TASK BRIEF>
When you reach the line containing "This screenshot has width=1024, height=575." in the entries below, begin reproducing lines exactly, and stop once the line containing "Delete layer using the layer panel trash icon" is done.

DATA IN THIS EXERCISE>
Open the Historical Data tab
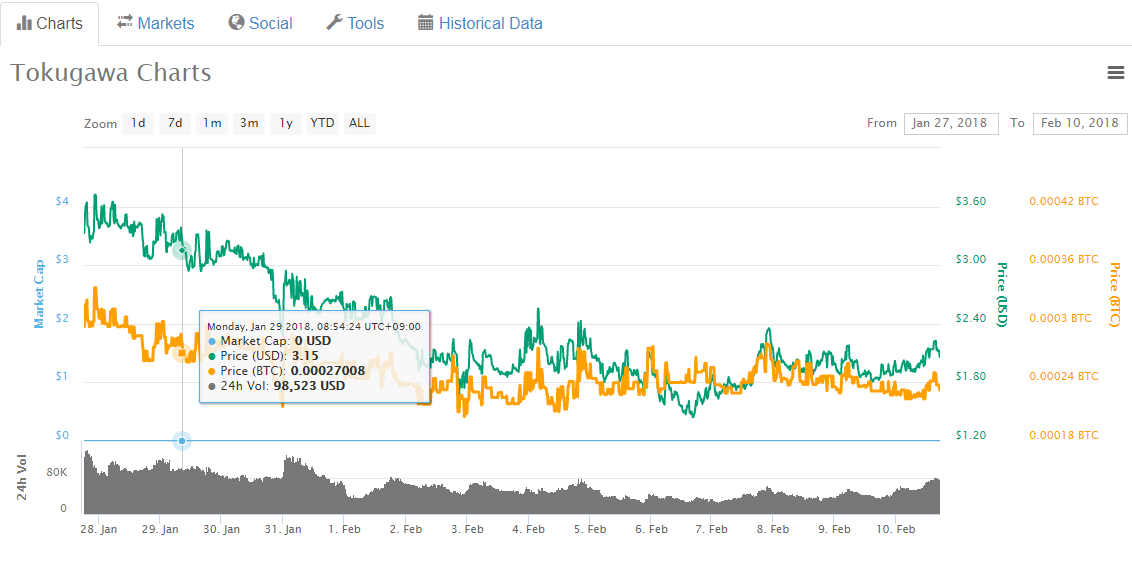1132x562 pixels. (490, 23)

==

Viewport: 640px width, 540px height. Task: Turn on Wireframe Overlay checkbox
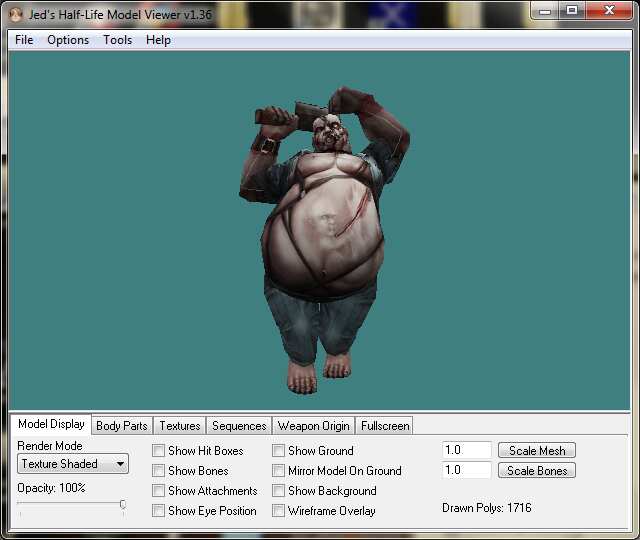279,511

==

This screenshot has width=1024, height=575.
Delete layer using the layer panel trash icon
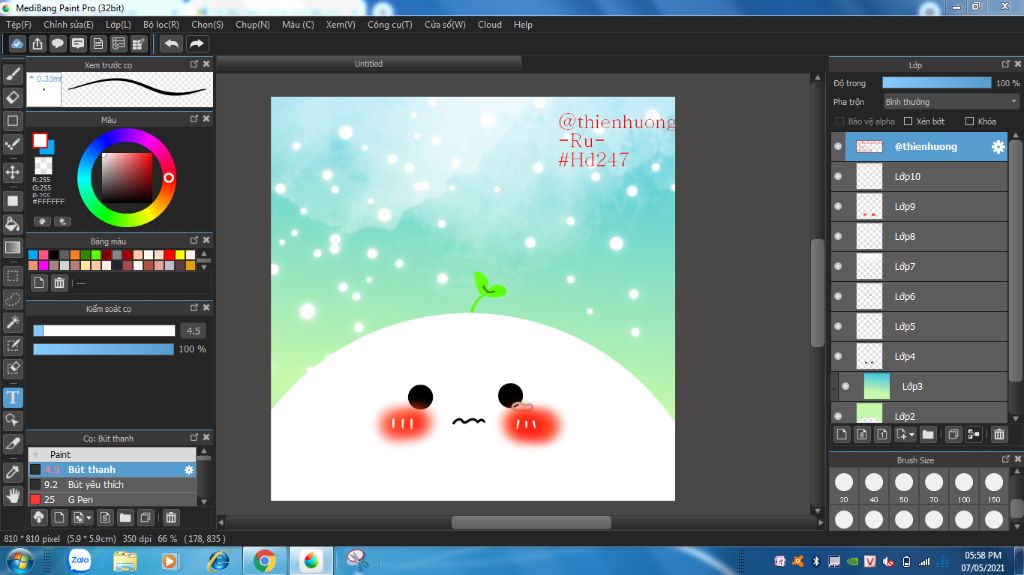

ANSWER SECTION>
This screenshot has width=1024, height=575.
Delete layer using the layer panel trash icon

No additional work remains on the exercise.